◆ The input ◆
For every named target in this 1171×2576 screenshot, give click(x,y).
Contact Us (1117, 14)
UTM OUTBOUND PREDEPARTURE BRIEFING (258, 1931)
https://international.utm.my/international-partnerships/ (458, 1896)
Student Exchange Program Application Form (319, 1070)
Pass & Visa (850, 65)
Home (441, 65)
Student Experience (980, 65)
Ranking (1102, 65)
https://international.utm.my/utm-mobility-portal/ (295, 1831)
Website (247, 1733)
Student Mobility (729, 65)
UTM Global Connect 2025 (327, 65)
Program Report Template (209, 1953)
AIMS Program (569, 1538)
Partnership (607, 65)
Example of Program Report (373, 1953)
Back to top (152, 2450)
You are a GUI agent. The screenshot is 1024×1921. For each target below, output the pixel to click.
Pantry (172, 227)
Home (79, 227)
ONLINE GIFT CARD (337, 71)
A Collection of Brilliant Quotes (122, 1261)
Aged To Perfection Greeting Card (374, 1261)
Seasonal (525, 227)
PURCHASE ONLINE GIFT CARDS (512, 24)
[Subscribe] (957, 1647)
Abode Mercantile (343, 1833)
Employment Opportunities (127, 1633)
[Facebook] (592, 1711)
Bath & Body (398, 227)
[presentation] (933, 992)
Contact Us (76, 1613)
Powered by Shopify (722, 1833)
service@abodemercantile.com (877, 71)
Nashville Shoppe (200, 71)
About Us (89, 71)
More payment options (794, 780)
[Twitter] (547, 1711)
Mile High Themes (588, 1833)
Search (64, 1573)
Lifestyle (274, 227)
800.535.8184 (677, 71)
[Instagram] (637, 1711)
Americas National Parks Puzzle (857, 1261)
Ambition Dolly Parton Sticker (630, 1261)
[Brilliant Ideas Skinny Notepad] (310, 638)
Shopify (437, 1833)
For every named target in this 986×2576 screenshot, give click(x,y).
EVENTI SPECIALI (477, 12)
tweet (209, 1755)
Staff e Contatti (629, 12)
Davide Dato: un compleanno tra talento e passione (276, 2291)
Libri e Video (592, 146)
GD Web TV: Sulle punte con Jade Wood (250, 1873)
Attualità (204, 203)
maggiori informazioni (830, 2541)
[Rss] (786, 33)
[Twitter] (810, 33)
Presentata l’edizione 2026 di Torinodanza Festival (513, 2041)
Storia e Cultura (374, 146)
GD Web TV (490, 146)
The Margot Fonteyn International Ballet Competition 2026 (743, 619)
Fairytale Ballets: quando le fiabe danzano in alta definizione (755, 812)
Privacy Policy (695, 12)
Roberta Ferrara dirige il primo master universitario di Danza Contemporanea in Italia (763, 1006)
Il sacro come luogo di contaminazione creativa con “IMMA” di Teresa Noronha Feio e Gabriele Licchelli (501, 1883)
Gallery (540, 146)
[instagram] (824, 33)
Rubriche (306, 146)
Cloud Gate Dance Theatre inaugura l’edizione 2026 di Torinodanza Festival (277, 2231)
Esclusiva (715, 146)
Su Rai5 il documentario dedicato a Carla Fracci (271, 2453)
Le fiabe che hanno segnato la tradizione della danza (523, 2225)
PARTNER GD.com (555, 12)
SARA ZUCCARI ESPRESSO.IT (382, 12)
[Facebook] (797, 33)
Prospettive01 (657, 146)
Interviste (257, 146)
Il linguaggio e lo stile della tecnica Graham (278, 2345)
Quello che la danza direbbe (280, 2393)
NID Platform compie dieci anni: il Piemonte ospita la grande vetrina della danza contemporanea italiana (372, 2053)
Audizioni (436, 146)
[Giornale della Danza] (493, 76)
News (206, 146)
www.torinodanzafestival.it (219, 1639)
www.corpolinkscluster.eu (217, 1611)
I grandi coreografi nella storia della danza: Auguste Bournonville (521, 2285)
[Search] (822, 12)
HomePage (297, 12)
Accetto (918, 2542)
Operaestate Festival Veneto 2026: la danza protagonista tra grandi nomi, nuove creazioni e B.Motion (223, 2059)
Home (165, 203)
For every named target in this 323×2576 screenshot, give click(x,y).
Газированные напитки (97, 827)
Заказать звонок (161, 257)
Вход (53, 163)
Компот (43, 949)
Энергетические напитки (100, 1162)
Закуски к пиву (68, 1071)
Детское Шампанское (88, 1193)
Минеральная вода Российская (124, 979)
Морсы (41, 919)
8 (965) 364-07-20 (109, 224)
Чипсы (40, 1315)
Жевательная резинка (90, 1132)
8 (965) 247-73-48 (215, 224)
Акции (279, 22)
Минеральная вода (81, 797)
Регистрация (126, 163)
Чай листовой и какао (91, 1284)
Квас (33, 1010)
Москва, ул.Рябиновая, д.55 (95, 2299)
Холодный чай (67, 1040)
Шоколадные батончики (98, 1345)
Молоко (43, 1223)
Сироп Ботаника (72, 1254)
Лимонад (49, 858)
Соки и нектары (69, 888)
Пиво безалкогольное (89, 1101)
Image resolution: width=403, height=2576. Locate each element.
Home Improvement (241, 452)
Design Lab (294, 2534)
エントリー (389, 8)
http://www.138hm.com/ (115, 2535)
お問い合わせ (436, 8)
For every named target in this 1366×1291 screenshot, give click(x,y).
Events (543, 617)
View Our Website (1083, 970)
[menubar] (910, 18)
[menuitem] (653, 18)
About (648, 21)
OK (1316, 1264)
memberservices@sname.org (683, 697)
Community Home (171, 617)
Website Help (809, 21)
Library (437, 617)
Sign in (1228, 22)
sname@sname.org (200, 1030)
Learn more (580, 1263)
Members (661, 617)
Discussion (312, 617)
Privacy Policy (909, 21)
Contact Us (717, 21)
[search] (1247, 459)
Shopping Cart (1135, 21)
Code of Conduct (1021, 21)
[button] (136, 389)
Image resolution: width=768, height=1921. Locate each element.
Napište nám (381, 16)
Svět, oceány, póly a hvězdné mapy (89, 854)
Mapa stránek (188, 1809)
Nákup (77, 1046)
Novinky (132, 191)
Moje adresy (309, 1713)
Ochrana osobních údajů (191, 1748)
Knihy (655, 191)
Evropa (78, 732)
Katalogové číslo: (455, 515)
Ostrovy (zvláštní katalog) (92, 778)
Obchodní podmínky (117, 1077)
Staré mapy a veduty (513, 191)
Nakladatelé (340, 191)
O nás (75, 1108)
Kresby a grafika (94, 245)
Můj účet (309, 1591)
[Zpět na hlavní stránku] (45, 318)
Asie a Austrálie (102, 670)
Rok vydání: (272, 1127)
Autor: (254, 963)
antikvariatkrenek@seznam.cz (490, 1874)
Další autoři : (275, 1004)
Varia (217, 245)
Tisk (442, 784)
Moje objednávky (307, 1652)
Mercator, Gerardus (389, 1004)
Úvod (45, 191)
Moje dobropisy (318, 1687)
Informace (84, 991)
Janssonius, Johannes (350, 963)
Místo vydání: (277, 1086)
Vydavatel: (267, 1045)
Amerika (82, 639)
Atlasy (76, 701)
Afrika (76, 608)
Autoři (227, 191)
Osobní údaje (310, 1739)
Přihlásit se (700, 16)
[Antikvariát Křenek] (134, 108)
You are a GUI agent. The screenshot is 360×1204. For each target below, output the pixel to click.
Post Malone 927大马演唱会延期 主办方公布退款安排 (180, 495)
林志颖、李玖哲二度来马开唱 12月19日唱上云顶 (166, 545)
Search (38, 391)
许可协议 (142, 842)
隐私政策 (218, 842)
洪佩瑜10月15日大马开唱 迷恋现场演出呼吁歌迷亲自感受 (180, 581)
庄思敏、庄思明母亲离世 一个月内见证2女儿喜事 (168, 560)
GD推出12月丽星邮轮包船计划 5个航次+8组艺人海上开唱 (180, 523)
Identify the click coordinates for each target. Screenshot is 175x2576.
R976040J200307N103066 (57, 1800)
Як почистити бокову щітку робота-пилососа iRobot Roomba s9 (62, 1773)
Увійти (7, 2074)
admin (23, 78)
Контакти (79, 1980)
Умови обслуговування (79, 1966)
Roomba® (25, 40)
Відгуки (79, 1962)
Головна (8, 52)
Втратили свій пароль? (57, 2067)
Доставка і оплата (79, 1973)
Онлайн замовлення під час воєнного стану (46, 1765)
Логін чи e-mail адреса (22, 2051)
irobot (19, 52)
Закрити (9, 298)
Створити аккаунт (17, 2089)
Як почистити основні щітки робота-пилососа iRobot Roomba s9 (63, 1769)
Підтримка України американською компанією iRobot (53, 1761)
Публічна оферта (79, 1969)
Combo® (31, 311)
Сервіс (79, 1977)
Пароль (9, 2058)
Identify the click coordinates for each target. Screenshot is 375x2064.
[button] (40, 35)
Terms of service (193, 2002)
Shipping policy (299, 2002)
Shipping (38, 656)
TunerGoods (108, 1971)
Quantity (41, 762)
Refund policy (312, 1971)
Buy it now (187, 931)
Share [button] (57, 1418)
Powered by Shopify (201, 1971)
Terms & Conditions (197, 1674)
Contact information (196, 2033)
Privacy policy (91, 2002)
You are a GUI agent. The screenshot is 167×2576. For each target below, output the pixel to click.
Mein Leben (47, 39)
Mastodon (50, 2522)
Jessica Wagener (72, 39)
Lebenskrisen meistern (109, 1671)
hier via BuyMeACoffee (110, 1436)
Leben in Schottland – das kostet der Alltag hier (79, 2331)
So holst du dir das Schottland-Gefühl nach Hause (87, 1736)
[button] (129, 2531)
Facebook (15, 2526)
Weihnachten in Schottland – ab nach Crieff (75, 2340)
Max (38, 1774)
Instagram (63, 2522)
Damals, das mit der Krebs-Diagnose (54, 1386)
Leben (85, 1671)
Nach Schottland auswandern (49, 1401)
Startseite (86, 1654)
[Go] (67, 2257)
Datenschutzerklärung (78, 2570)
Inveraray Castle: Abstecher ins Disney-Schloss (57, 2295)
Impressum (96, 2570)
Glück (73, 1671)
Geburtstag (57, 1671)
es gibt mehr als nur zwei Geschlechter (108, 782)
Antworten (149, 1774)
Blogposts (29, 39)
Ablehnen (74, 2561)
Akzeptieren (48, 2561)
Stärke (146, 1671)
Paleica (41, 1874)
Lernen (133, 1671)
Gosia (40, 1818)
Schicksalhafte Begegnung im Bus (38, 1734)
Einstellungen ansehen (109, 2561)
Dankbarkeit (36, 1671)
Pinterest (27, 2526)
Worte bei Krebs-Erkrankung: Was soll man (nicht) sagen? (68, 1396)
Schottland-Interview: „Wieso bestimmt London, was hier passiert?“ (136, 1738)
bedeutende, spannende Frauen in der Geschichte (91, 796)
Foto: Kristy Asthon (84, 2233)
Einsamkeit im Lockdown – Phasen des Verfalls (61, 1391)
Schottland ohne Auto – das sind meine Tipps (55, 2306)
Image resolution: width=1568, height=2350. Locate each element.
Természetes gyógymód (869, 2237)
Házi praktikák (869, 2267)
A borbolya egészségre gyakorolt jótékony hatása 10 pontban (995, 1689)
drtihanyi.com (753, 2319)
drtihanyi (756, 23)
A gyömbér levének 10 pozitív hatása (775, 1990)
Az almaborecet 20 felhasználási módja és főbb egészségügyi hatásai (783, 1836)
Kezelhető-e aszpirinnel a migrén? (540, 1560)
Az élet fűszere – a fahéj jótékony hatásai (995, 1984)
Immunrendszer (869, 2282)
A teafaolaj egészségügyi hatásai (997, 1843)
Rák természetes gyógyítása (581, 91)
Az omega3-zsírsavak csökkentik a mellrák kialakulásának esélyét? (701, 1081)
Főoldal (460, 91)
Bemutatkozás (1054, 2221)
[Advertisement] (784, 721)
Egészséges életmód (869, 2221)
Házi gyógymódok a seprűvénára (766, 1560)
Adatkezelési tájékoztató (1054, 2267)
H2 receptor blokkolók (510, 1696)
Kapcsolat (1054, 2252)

◆ What you should do ◆
With the line holding "Kresby a grafika (94, 245)" as the first and the line holding "Підтримка України американською" as the last, set down that range of the entries above exactly, and nothing else.

◆ Answer section ◆
Kresby a grafika (94, 245)
Můj účet (309, 1591)
[Zpět na hlavní stránku] (45, 318)
Asie a Austrálie (102, 670)
Rok vydání: (272, 1127)
Autor: (254, 963)
antikvariatkrenek@seznam.cz (490, 1874)
Další autoři : (275, 1004)
Varia (217, 245)
Tisk (442, 784)
Moje objednávky (307, 1652)
Mercator, Gerardus (389, 1004)
Úvod (45, 191)
Moje dobropisy (318, 1687)
Informace (84, 991)
Janssonius, Johannes (350, 963)
Místo vydání: (277, 1086)
Vydavatel: (267, 1045)
Amerika (82, 639)
Atlasy (76, 701)
Afrika (76, 608)
Autoři (227, 191)
Osobní údaje (310, 1739)
Přihlásit se (700, 16)
[Antikvariát Křenek] (134, 108)
You are a GUI agent. The screenshot is 360×1204. For each target below, output the pixel to click.
Post Malone 927大马演唱会延期 主办方公布退款安排 (180, 495)
林志颖、李玖哲二度来马开唱 12月19日唱上云顶 (166, 545)
Search (38, 391)
许可协议 (142, 842)
隐私政策 (218, 842)
洪佩瑜10月15日大马开唱 迷恋现场演出呼吁歌迷亲自感受 (180, 581)
庄思敏、庄思明母亲离世 一个月内见证2女儿喜事 (168, 560)
GD推出12月丽星邮轮包船计划 5个航次+8组艺人海上开唱 (180, 523)
Identify the click coordinates for each target. Screenshot is 175x2576.
R976040J200307N103066 (57, 1800)
Як почистити бокову щітку робота-пилососа iRobot Roomba s9 (62, 1773)
Увійти (7, 2074)
admin (23, 78)
Контакти (79, 1980)
Умови обслуговування (79, 1966)
Roomba® (25, 40)
Відгуки (79, 1962)
Головна (8, 52)
Втратили свій пароль? (57, 2067)
Доставка і оплата (79, 1973)
Онлайн замовлення під час воєнного стану (46, 1765)
Логін чи e-mail адреса (22, 2051)
irobot (19, 52)
Закрити (9, 298)
Створити аккаунт (17, 2089)
Як почистити основні щітки робота-пилососа iRobot Roomba s9 (63, 1769)
Підтримка України американською компанією iRobot (53, 1761)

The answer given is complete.